### Dataset

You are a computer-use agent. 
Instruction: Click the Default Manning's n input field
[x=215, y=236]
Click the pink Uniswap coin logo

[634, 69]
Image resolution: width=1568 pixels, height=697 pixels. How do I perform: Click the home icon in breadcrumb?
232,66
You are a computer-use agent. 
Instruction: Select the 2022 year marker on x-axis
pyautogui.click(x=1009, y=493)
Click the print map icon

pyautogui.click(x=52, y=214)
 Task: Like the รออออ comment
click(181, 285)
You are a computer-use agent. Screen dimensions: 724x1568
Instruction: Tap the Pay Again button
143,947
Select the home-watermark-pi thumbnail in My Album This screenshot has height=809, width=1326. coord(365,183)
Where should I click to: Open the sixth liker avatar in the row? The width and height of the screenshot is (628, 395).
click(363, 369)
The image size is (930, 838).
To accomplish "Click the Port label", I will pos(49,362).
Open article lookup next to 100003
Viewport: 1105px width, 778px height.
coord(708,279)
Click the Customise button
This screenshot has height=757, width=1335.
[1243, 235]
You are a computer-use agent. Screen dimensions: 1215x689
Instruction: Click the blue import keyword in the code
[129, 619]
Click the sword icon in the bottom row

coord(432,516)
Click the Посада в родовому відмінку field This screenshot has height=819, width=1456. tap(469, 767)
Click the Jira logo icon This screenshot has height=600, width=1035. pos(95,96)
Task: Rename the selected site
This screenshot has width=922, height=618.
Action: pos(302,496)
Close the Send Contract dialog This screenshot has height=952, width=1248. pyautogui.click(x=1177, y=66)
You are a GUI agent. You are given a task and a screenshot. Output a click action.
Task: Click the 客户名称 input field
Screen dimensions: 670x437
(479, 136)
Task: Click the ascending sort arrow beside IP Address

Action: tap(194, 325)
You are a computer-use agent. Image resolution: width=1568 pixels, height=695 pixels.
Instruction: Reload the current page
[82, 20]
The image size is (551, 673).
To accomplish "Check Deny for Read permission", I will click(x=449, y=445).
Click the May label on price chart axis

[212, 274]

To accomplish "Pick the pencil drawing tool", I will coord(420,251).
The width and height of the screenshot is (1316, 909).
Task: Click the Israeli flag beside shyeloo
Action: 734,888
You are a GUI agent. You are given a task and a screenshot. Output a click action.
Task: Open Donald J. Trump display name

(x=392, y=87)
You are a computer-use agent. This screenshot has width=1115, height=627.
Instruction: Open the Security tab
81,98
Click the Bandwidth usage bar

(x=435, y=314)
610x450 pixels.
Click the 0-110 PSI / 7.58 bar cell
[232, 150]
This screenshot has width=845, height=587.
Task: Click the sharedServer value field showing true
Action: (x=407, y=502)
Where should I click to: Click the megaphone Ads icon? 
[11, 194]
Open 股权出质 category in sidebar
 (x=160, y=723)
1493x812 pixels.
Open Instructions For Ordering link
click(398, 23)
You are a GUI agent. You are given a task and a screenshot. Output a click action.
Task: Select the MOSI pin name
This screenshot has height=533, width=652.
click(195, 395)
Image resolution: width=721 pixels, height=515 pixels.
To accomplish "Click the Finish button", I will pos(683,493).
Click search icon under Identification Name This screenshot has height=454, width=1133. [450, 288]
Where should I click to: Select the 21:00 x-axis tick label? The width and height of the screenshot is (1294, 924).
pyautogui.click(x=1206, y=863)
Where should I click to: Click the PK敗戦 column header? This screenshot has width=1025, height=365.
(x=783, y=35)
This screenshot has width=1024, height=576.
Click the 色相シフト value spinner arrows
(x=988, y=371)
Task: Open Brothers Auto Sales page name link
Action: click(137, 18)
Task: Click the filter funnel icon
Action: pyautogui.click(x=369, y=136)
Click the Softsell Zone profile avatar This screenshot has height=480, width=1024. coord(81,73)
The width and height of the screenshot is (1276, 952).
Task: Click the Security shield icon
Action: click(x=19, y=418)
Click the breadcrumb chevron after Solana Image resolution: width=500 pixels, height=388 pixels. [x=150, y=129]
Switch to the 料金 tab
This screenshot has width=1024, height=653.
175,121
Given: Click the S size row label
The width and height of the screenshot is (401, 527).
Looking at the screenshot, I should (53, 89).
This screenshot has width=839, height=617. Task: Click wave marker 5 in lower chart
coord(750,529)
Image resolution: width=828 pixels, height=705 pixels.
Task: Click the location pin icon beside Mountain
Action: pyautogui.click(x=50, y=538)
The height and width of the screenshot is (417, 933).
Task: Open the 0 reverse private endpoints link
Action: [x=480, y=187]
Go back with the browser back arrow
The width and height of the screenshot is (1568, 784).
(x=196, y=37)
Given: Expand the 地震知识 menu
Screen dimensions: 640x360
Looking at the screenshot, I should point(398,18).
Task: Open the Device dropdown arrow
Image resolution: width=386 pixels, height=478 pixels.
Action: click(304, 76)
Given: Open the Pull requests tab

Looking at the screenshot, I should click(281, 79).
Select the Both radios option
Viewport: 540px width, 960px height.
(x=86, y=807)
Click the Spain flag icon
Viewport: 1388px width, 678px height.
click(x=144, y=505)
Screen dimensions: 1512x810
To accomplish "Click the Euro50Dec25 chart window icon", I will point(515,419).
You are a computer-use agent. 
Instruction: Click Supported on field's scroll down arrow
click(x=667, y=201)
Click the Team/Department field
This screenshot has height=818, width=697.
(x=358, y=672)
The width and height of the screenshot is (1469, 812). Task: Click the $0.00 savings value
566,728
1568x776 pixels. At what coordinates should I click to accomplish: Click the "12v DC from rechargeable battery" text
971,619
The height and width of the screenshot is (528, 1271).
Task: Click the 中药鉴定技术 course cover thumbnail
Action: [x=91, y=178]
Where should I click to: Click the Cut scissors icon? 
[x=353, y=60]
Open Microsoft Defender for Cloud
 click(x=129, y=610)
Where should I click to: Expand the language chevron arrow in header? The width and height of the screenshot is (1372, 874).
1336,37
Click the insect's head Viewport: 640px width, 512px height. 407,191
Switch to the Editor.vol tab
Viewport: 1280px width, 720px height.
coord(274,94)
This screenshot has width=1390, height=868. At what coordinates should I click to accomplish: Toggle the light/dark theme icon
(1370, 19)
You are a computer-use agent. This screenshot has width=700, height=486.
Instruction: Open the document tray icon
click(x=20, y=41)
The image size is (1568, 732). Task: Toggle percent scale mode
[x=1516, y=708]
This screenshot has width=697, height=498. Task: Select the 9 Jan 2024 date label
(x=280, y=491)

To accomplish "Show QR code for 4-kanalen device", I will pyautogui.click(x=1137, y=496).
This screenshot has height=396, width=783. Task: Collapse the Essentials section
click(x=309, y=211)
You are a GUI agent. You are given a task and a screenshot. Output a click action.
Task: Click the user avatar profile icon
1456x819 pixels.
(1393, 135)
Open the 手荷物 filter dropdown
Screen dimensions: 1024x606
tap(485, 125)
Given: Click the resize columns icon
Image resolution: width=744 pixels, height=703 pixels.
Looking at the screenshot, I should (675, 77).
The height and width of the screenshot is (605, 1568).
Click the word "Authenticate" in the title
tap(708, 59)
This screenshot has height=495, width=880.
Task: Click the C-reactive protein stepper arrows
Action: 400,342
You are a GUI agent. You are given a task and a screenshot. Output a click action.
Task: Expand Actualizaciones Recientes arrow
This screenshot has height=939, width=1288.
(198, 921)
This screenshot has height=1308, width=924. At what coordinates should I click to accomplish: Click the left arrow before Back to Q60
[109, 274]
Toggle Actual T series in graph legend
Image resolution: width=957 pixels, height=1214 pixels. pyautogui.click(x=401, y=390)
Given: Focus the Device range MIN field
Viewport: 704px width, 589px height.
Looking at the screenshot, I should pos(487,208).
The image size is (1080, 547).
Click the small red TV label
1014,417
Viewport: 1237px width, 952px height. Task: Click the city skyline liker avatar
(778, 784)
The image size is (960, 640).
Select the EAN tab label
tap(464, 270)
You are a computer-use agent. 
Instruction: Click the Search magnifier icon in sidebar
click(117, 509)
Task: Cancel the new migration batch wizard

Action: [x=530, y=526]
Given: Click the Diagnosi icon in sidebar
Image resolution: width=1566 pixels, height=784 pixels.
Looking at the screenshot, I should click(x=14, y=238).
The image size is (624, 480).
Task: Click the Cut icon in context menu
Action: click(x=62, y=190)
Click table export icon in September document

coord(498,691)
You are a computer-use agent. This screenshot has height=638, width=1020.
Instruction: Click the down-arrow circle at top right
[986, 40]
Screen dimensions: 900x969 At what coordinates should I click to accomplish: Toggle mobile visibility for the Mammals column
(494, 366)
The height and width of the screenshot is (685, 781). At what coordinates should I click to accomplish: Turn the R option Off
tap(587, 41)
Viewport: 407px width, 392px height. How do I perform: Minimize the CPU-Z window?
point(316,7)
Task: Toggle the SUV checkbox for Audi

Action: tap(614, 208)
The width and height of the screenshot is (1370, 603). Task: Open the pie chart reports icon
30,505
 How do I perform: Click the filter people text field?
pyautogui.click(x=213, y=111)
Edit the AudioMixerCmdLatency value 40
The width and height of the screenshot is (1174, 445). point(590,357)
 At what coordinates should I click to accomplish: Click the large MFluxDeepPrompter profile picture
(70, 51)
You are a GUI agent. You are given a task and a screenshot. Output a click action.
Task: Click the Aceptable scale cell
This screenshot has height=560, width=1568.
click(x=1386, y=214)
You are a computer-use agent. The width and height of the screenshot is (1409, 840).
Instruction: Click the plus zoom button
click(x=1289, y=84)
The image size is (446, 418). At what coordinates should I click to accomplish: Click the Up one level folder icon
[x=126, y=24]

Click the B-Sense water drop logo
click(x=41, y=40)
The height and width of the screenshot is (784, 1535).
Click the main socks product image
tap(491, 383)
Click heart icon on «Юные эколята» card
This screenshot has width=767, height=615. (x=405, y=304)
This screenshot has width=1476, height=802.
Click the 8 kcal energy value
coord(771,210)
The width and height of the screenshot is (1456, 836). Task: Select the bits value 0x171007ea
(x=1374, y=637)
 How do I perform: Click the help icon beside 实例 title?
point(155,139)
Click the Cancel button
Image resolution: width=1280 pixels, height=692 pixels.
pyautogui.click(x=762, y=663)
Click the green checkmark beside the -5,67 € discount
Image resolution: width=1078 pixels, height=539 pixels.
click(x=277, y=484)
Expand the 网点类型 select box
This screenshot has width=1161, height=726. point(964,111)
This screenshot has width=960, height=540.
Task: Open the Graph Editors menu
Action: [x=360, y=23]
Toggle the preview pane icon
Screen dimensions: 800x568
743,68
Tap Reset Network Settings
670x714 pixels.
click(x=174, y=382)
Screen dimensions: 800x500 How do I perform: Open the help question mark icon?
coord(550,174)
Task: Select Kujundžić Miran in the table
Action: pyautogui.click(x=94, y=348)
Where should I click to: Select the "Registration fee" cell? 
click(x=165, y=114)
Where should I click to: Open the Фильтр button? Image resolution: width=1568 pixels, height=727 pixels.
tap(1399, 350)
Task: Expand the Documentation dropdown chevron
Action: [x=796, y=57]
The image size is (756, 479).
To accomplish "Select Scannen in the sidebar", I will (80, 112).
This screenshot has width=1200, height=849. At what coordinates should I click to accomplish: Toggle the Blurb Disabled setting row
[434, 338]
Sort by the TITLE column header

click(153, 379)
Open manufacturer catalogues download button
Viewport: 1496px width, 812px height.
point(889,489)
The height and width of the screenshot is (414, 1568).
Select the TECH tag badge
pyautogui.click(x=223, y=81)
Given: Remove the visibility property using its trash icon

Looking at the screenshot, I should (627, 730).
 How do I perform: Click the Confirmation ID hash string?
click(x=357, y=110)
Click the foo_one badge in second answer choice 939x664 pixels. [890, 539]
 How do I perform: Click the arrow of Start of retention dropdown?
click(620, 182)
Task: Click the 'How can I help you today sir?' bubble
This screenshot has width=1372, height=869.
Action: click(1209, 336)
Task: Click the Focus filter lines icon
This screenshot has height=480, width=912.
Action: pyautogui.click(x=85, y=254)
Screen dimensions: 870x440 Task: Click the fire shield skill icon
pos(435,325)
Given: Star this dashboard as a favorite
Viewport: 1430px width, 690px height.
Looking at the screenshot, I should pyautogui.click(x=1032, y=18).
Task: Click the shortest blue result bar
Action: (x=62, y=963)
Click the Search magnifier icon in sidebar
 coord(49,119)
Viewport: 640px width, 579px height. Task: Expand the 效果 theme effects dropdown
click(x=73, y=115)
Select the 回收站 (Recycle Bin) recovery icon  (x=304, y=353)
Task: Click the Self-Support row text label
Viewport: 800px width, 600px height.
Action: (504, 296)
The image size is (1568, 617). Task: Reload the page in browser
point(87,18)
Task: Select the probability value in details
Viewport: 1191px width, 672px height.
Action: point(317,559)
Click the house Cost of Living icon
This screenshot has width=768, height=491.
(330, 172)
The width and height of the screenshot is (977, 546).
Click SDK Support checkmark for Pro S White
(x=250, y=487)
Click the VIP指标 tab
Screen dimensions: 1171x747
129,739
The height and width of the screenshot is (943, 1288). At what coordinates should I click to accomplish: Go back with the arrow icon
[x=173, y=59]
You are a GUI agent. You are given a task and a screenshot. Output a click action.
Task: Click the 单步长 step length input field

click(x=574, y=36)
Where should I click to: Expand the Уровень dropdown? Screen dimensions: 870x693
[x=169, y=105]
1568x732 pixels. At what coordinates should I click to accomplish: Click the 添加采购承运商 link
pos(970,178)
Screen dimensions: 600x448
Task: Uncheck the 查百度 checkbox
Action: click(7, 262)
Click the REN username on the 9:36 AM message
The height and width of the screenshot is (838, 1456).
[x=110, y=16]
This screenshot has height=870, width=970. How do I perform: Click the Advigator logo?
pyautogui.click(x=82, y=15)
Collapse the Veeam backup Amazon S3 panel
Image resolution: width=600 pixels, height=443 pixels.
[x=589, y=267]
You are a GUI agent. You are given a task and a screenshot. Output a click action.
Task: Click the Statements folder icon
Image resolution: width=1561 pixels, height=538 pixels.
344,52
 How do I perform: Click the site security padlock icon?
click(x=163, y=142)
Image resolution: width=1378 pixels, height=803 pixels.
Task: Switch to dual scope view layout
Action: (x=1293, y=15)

######

● **Problem details**
The string "Focus" may appear in lines of the listing above; tally those lines and give the number only.

● **Expected output**
2